She sank her head back in the cushions, and for a moment closed her eyes, half in weariness, half in tacit obedience to him. “Oh, I have such horrible dreams,” she said at length, “full of anxiety and fear for Morton and little Morton. I can’t explain it. But they are so horrible.”
Kennedy said nothing. She was talking freely at last.
“Only last night,” she went on, “I dreamt that Morton was dead. I could see the funeral, all the preparations, and the procession. It seemed that in the crowd there was a woman. I could not see her face, but she had fallen down and the crowd was around her. Then Dr. Maudsley appeared. Then all of a sudden the dream changed. I thought I was on the sand, at the seashore, or perhaps a lake. I was with Junior and it seemed as if he were wading in the water, his head bobbing up and down in the waves. It was like a desert, too—the sand. I turned, and there was a lion behind me. I did not seem to be afraid of him, although I was so close that I could almost feel his shaggy mane. Yet I feared that he might bite Junior. The next I knew I was running with the child in my arms. I escaped—and—oh, the relief!”
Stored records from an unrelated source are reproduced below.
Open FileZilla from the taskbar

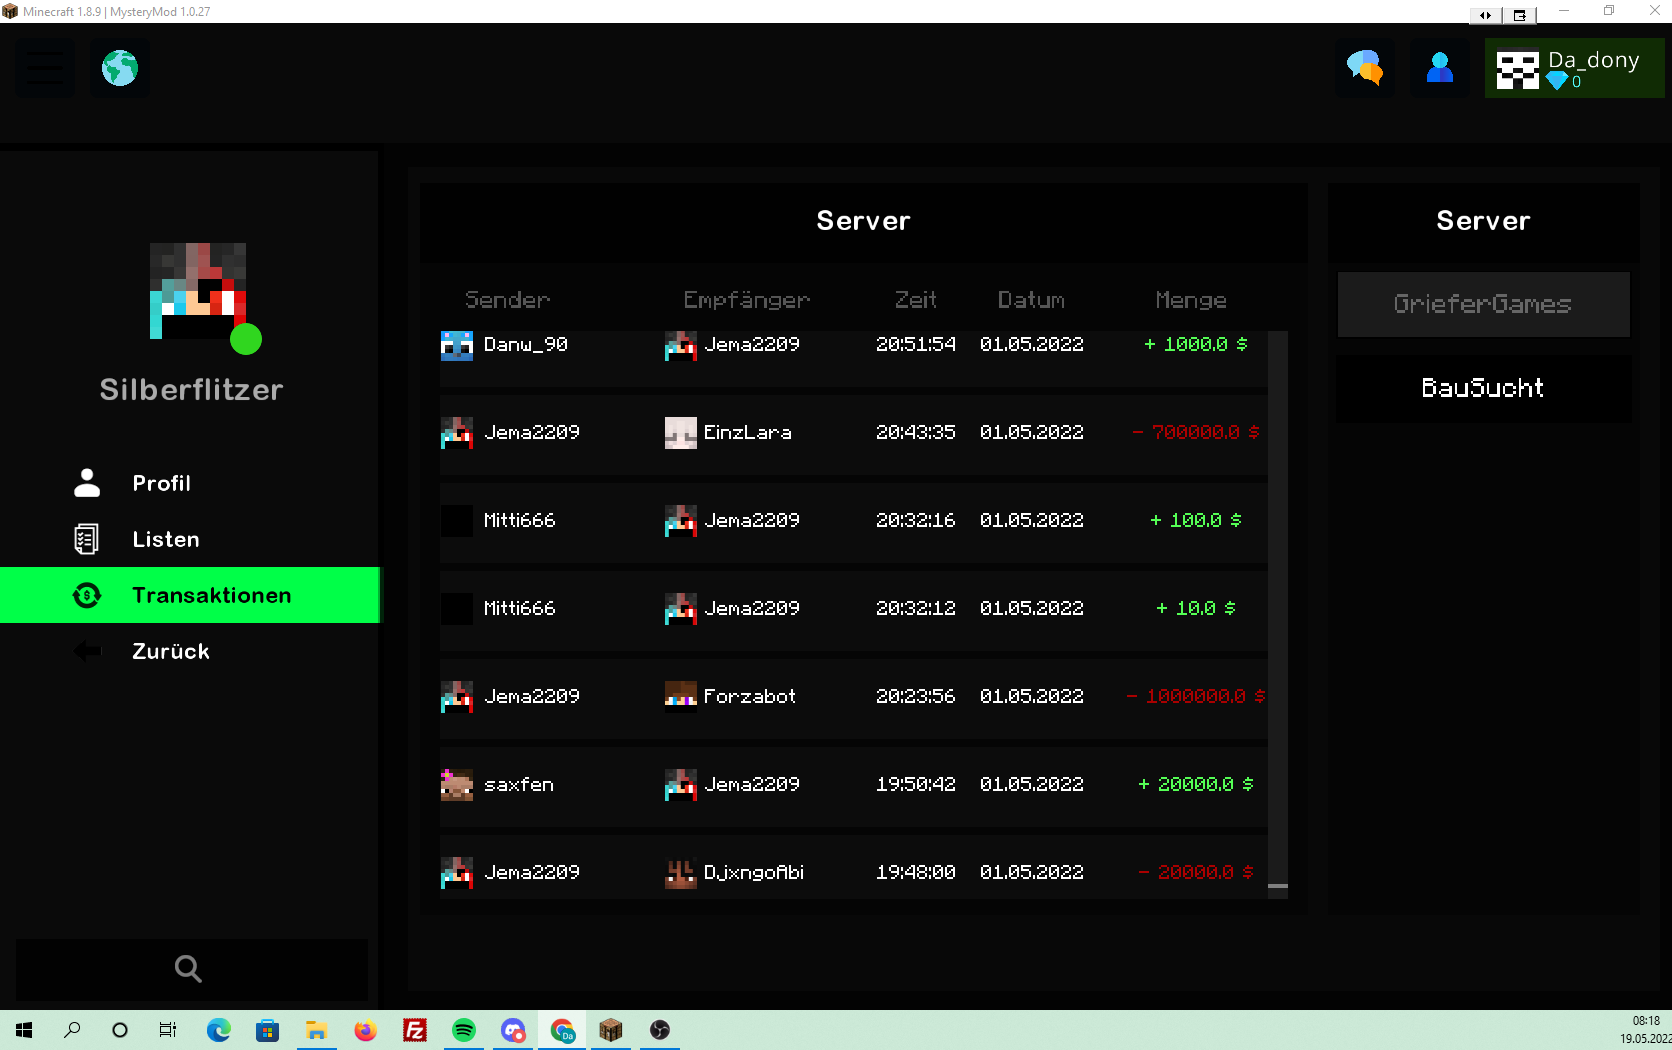[415, 1030]
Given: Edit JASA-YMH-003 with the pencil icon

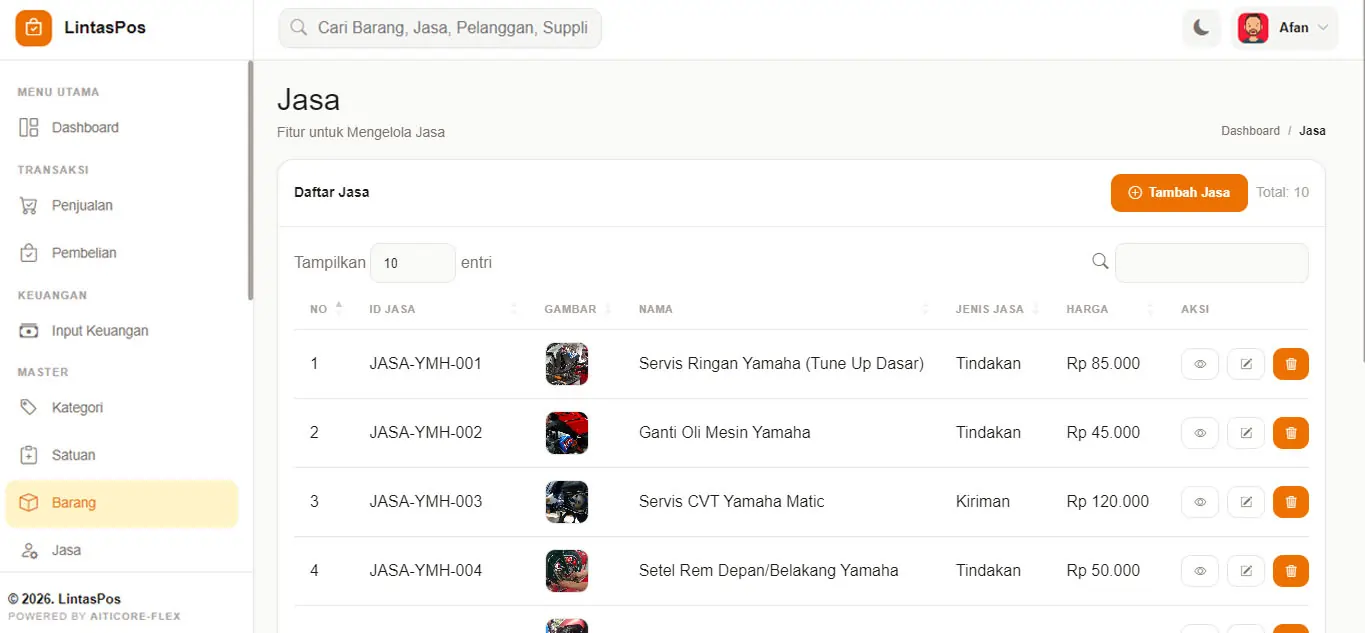Looking at the screenshot, I should coord(1245,502).

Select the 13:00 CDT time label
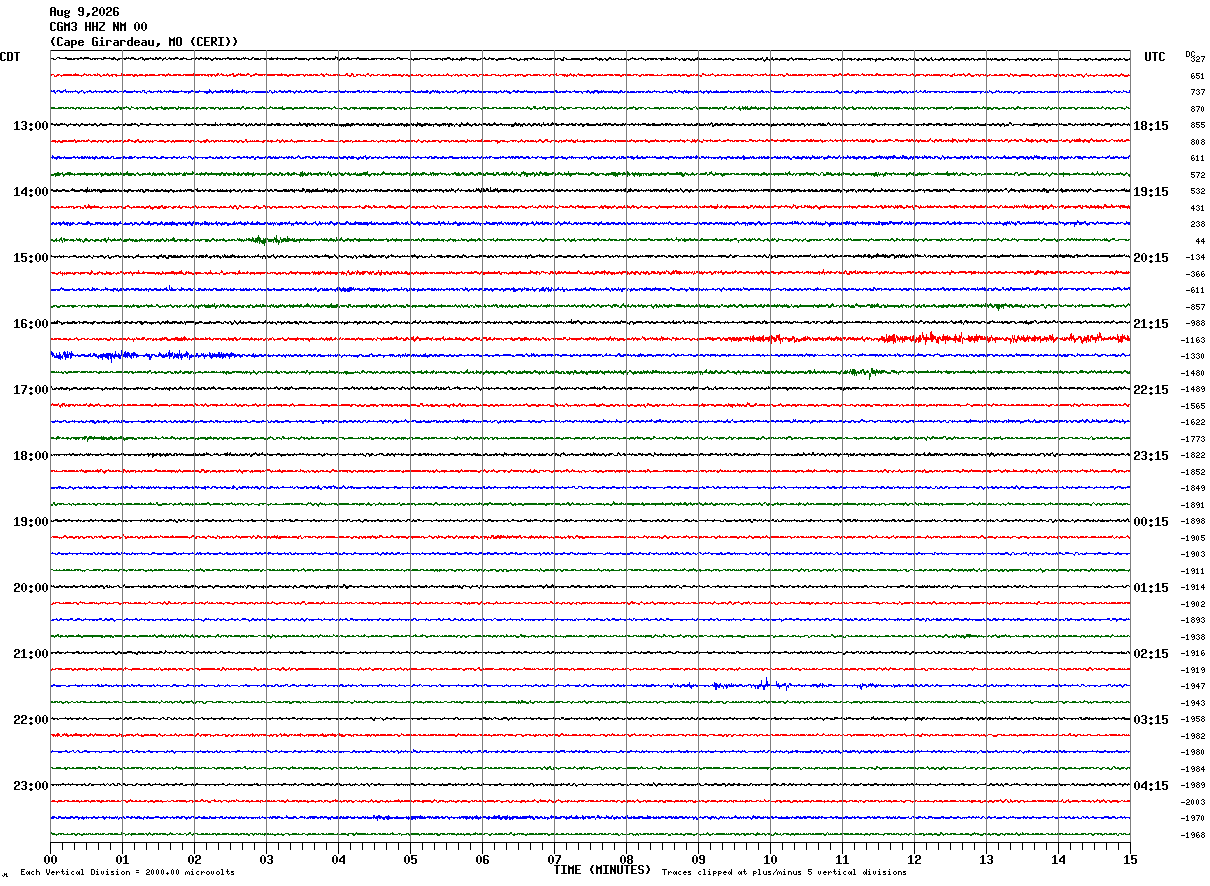30,126
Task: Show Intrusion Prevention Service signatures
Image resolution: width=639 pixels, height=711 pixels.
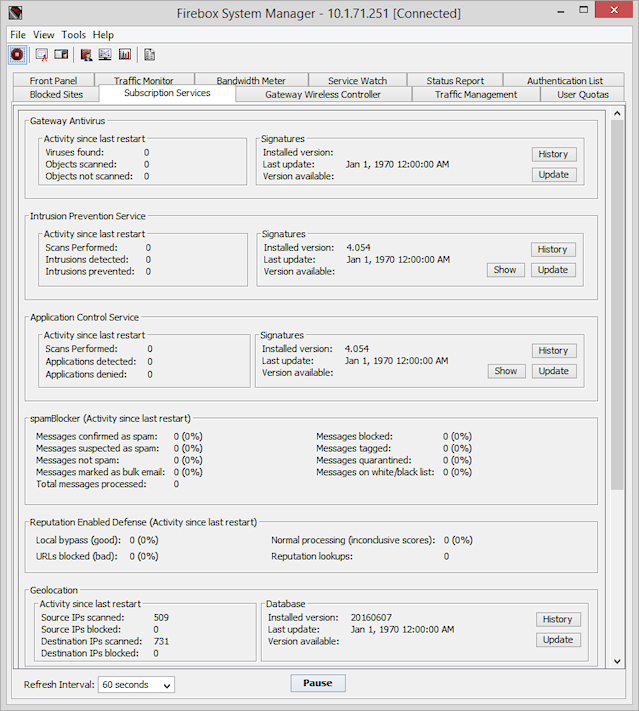Action: tap(505, 270)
She sank back, half exhausted, half terrified still by the recollection.
“In your dream when Dr. Maudsley appeared,” asked Kennedy, evidently interested in filling in the gap, “what did he do?”
“Do?” she repeated. “In the dream? Nothing.”
“Are you sure?” he asked, shooting a quick glance at her.
“Yes. That part of the dream became indistinct. I’m sure he did nothing, except shoulder through the crowd. I think he had just entered. Then that part of the dream seemed to end and the second part began.”
Piece by piece Kennedy went over it, putting it together as if it were a mosaic.
“Now, the woman. You say her face was hidden?”